The past several weeks have seen a sharp escalatory spiral between Russian and NATO forces in the Black Sea Region, spurred by the HMS Defender incident and the Kremlin’s reaction to the ongoing Seabreeze exercises. But can these tensions rise to the level of a full-blown military confrontation in the Black Sea, and what form could such a conflict take?
The Black Sea has been a military flashpoint between competing regional powers for centuries, harkening back to Imperial Russia’s drive to establish a warm-water port during the early Russo-Turkish Wars. Then as now, Russian policymakers saw the Crimean peninsula as an indispensable means of projecting power into Eastern Europe, the Western Caucasus, the Mediterranean, and beyond. Soviet leader Nikita Khrushchev transferred Crimea to the Ukrainian Soviet Socialist Republic in 1954; in the aftermath of the Soviet collapse, Crimea became part of the post-Soviet state of Ukraine. The Kremlin annexed Crimea shortly following the 2014 Euromaidan Revolution, but the peninsula continues to be internationally recognized as part of Ukraine.
At the heart of the current regional volatility in the Black Sea is the ongoing territorial dispute between Russia and Ukraine over the status of Crimea. Kiev and several western powers have taken symbolic steps in recent years to assert Ukraine’s territorial integrity, conducting military exercises near or innocent passage operations through Black Sea waters claimed by Russia. The Kremlin has responded with increasing firmness to these sporadic incursions, which it calls “provocations.” Late last month, the Coast Guard and Black Sea fleet fired warning shots and dropped bombs in the path of the British Type 45 Destroyer HMS Defender to chase the warship away from Russia’s claimed territorial waters off the Crimean coast. Russian President Vladimir Putin said in a subsequent TV appearance that Russia’s military could have sunk the Defender without triggering a large-scale war because, in his words, the west knows it cannot win such a conflict.

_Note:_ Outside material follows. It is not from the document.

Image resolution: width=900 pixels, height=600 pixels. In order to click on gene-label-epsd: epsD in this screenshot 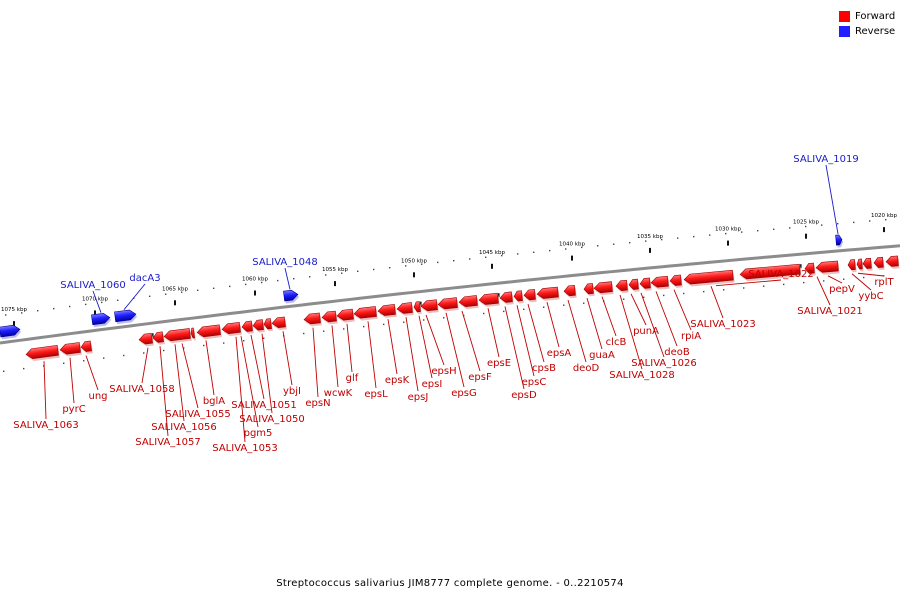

Putin’s confidence may not be entirely misplaced. In the years following Crimea’s annexation, Russia has steadily built up its Black Sea Fleet. The fleet has received three modernized Guided Missile Frigates from the Admiral Grigorovich class, as well as a slew of diesel attack submarines from the improved Kilo (Project 636.3) series. These new warships are but one part of the drastic growth of Russian anti-access/area-denial (A2/AD) capabilities in the Black Sea region, which also include a sprawling web of missile defenses operating out of Crimea. Yet another headache for NATO are Russia’s newest tactical weapons: the Tsirkon winged, hypersonic cruise missile curtails the ability of carrier strike groups (CSG’s) to project power deep into Russian territory, as does the Kh-47M2 Kinzhal air-launched ballistic missile.
To make matters worse, NATO forces engaging Russian assets in the region cannot count on extensive local support. The other major Black Sea power, Turkey, is a NATO member that has consistently impeded the alliance’s security objectives while pursuing closer military and economic ties with Moscow. Ukraine, Romania, and Georgia can and almost certainly will provide port access and maritime passage to U.S. forces, but lack the naval capabilities to make meaningful military contributions beyond that.
The Russian military has the means to mount an effective A2/AD campaign against allied forces in the Black Sea, deterring and imposing costs on NATO assets in the initial stages of a regional war. There is no shortage of feasible scenarios that could lead to a wider Black Sea conflict, including a prospective redux of the Kerch Strait incident, further western innocent passage operations off the Crimean coast, or the dangers implicit in both sides conducting large-scale military drills under each others’ noses. Disparate as they are, these scenarios all have one thing in common: none of them offer so much as a hint of a quick, convincing NATO victory.
Mark Episkopos is a national security reporter for The National Interest.